The Beachcomber – Memorial Day

Tucker’s Island: a Once Thriving Resort That Vanished

May 25, 2018
Artwork by: Supplied Photo

Long before vacationers flocked to the hot spots on Long Beach Island, Tucker’s Island was the place to be.

 

Beginning in the 18th century, it was was a small but thriving summer community located off the south end of Long Beach Island. It had a lifesaving station, a lighthouse, two hotels, seven houses and a schoolhouse. But all that’s left of it today is a shoal, as it gradually washed away in the 1920s and 1930s.

 

“It was really the first Jersey Shore resort, dating back to the 1700s,” said Beach Haven Historian Jeanette Lloyd. “There was no gravel to build streets.
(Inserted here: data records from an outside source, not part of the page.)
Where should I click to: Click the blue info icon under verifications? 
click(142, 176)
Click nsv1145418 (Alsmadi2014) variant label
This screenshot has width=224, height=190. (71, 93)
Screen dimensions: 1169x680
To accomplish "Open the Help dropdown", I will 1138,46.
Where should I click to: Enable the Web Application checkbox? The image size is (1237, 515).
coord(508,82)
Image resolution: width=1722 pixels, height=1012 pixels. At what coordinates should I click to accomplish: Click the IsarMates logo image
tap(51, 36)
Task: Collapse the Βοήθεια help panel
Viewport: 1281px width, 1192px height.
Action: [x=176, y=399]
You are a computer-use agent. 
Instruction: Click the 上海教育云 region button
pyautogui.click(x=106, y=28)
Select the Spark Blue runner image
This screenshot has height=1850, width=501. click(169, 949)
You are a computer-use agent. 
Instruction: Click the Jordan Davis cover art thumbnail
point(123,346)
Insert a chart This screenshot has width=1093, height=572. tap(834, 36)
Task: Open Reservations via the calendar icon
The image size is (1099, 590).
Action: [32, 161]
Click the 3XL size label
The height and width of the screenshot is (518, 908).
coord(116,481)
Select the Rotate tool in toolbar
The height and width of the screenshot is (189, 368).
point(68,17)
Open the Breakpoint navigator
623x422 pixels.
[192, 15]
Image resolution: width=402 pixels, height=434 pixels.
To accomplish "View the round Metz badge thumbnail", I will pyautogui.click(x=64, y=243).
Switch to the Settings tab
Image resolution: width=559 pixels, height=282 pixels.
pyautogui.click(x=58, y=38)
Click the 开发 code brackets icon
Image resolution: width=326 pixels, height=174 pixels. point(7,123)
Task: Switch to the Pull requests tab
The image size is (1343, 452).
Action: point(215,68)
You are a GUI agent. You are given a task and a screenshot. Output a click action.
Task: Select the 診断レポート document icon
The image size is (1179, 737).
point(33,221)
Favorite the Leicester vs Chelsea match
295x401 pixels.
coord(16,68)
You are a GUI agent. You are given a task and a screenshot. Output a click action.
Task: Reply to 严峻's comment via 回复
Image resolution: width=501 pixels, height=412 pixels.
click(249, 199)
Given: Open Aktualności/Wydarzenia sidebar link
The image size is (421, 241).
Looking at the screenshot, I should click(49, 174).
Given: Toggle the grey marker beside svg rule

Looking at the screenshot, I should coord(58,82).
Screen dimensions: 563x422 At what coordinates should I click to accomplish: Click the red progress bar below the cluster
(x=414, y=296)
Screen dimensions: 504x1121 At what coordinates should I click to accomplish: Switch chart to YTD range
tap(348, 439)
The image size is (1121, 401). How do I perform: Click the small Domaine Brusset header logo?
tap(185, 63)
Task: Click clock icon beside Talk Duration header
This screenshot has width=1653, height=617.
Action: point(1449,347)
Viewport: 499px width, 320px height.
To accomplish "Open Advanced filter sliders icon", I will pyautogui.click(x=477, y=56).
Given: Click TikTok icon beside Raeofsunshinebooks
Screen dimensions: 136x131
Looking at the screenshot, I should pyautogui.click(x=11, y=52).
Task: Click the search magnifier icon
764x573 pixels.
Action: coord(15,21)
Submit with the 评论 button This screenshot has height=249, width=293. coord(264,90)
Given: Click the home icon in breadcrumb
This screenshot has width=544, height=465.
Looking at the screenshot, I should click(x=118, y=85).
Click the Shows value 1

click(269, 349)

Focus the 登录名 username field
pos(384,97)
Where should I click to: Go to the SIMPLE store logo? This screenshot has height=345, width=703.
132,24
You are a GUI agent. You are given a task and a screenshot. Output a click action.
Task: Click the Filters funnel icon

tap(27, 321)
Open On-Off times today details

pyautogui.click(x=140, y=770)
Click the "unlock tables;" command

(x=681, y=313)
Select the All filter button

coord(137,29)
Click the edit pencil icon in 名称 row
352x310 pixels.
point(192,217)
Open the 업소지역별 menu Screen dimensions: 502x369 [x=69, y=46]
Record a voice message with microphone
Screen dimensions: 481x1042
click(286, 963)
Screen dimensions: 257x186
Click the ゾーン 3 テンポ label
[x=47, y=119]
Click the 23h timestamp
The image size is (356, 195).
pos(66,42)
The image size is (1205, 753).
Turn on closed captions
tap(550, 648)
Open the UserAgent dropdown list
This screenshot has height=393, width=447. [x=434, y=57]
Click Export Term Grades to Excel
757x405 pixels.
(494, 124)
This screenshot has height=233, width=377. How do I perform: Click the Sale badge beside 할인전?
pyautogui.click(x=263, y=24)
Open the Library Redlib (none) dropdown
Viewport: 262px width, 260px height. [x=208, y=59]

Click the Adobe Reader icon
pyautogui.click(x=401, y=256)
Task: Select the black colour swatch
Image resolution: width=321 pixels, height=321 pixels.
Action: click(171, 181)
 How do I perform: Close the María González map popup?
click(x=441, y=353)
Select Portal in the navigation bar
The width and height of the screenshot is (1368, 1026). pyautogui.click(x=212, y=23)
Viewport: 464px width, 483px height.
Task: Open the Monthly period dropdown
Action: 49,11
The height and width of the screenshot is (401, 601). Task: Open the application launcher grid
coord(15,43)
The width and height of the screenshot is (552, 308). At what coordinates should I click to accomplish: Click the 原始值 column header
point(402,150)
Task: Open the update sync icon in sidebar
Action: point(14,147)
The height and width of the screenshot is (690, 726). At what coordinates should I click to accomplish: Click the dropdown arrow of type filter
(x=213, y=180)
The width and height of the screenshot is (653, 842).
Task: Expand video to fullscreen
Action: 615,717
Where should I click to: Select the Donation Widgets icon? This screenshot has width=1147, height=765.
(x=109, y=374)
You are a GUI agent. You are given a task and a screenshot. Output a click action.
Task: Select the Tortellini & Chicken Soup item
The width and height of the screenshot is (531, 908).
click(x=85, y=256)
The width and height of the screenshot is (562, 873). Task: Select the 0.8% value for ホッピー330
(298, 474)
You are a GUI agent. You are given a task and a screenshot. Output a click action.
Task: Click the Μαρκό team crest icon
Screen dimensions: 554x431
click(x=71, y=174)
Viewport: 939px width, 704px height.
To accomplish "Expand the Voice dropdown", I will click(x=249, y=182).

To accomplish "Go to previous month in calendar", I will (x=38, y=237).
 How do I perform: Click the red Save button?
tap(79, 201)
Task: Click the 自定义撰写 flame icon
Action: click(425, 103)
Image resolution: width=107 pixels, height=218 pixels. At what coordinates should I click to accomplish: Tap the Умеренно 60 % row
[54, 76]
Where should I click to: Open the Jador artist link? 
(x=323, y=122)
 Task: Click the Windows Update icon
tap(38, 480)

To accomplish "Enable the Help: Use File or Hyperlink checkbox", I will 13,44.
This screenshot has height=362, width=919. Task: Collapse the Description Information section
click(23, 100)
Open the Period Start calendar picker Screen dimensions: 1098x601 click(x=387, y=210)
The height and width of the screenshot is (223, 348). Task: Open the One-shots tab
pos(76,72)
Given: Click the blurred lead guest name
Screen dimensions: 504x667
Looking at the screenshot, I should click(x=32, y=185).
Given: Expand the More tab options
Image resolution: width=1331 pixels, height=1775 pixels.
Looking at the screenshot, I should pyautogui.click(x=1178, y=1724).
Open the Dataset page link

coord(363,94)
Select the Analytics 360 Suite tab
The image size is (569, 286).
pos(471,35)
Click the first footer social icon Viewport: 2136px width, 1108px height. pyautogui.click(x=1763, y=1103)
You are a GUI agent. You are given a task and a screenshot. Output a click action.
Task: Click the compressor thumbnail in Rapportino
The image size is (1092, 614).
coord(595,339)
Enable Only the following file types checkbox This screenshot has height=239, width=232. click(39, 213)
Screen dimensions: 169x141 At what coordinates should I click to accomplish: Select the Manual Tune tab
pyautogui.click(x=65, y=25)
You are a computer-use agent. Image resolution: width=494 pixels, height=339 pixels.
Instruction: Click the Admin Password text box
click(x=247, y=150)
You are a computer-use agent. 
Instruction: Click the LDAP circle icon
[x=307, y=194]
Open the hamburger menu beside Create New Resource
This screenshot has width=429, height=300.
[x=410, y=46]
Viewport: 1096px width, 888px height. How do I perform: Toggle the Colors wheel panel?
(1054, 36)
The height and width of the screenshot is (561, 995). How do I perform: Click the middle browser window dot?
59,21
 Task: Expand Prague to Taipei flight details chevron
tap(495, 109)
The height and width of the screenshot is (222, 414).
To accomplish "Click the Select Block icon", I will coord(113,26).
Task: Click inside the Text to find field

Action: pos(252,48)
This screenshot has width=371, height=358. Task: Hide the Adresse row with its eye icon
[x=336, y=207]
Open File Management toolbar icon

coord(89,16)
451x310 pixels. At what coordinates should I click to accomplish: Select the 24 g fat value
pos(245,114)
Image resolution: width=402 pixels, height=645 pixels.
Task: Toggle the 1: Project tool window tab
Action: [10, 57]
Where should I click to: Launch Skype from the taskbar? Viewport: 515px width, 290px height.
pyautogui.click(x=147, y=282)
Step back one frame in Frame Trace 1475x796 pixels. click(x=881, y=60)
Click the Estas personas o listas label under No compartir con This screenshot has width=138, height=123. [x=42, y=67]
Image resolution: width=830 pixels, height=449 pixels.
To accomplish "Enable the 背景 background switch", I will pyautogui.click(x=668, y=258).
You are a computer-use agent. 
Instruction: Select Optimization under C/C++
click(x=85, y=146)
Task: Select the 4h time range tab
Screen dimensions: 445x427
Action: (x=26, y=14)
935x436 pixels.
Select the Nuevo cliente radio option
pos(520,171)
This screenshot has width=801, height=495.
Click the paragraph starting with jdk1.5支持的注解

The only roads were made of hard-packed sand and crushed clam and oyster shells atop layers of salt hay.”

She said that at one time, people could walk from Beach Haven to Tucker’s Island.

“That happened a lot on Sundays, when the families of people working at the lifesaving stations would walk over for a visit,” she said.

Lloyd said continuous erosion created an inlet separating Beach Haven from Tucker’s Island in the early 1920s.

“No one could walk there any more, and then conditions got worse, and the area gradually disappeared until there was nothing left,” she said.

Two years ago, Beach Haven residents Gretchen Coyle and Deborah Whitcraft, fresh off the success of their book Inferno At Sea: Stories of Death and Survival Aboard the Morro Castle, took their maritime knowledge from sea to land with a book devoted solely to the history of the vanished island. Tuckers Island, published by Arcadia Publishing, brings to life the history of those times with never-before-seen photos.

  

The book starts at the very beginning, when the first people set foot on the island.

 

“Was it the Lenni Lenape in the 1500s? We have no idea and no proof, but it sure is nice to surmise,” said Coyle. “We know that the Lenni Lenape spent summer months on New Jersey islands, hunting game and gathering wild berries such as cranberries and blueberries.”

 

People later commuted to Tucker’s Island by first taking the train from Philadelphia to Atlantic City and then by horse and buggy to docks in AC, Leeds Point and Absecon, where they boated in. From the north, they traveled the railroad to Whiting and then finally by boat, Coyle noted.

 

The book focuses on the people who lived on the island during the 19th century, including life savers under Jarvis Rider and their families, lighthouse keepers Eber Rider and son Arthur and their relatives, as well as people who visited on weekends and during the summer. Eventually, houses and hotels disappeared one by one. The lighthouse fell into the sea in 1927, and the island had completely vanished by 1952.

 

Coyle said the last people to travel to Tucker’s Island were families who could get gas for their boats in the mid- to late-1940s, said Coyle. By this time, the island was extremely small, mostly just a sandspit, with no buildings or remains left. Members of the Coast Guard Auxiliary also patrolled part of the area during World War II.

Photographs taken of island artifacts kept at the New Jersey Maritime Museum in Beach Haven and Tuckerton Historical Society are also included.

“It’s neat to look at life in a whole different era. It gives readers an insight into a different lifestyle and a different time. It’s just something that they will never experience,” said Whitcraft. “Today life is so hectic. You’ve got a phone in one hand and you’ve got a computer or a laptop in the other hand. It’s a whole different world.”